Ugly Stick Schneider prepares to introduce his trademark
ugly stick to Daniel Turner's face 
Some of the busywork in the game comes from the fact that just because you have the resources to upgrade a business, or to manufacture your illicit booze, that isn't enough. You absolutely must have the resources stored in the building where they're going to be used. Remember when I said that the backroom beer trade sold my homemade beer passively? It only does that if I manually transport the beer from my brewery to my trade house. Want to upgrade my backroom beer brewery? Well, not only do I need to have the money and the material components, but I need to make sure they're stored in the backroom brewery so that they'll be used. Coupled with the fact that you need to regularly check the shops for required ingredients/components, shops will only have so many in stock at a given moment, and the chores stack up.

However, there is a system to cut down on some of that busywork. You have the ability to set automated routes so a member of your crew will be in perpetual motion without you needing to ever touch him or her. The auto delivery route function is impressive in just how in depth it is. You select each destination, and at each destination you can tell the driver to buy or sell and the quantity to do so.
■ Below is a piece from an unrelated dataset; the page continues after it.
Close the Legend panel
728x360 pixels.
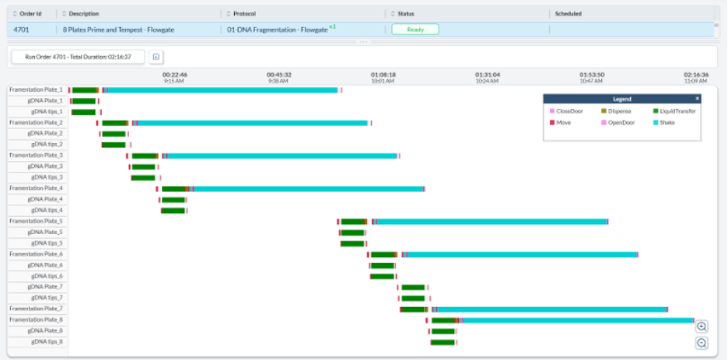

If the destination was a safehouse, you can tell the delivery route to pick up goods from the storage, or put things into storage if the safehouse was along the same route you'd just bought goods from. You can also guide the delivery route with how many items you wish to move to/from storage. Just don't make my mistake.

I forgot to tell the delivery route to pick up cash from storage, so Mailman Carr was driving to all the shops on his auto-route, and trying to buy stoneware crocks when he wasn't carrying any money with which to buy said stoneware crocks. Yes, going back to the whole goods have to be in the right place to be used, your crew members need to actually carry around money on their person if they're going to be doing any buying. But of course, you don't want to carry too much money on your person at once, since the police have no problem confiscating your cash if they decide to pick you up on trumped-up charge. It is also vital that you keep money in your safehouse storage, as the crew members you recruit do want to be paid, and payment comes from any cash you have in storage, which is one of the few exceptions to the whole materials needing to be in specific places to be used. I suppose SomaSim realised that manually paying each crew member would be a fresh new experience in tedium that nobody wants, especially when your crew increases to a dozen members.

Graphically, City of Gangsters uses stylised visuals that are simple and clear, telling you what you need to know, without fuss. Tooltips tell you what each symbol means, and once it’s in your mind, you barely need to read the tooltips. When looking at the map, the game made it clear which buildings were paying their protective taxes, which buildings were fronts, and which store owners wanted to have a chat which would lead to you doing favours. Gangsters, coppers, and hoodlums are likewise easily identifiable.

I’ve been playing City of Gangsters for 16 hours according to Steam, and I don’t feel like I’m nearing the endgame, though what do I know, I’m some schmuck plodding his way through the criminal underbelly of the Prohibition Era. If you’re into 4X style gameplay, or just building yourself a business like an entrepreneur, this game is aimed at you. It isn’t an extensive brain-buster and it might not be high-level entertainment, but it is a fun time waster.

City of Gangsters is a game that gives you as much fun as you are willing to put into it. In my experience, it is one of those games that you tell yourself you’ll play for an hour and the next thing you know, it’s half one in the morning and you look like a crazy person for insisting it’s actually half nine.

City of Gangsters is available for purchase right now on PC. Review code was provided by the publisher.

Worth A Try is the second lowest rating we award and is given to titles that provide
some enjoyment, but lack the polish and entertainment of a AAA title.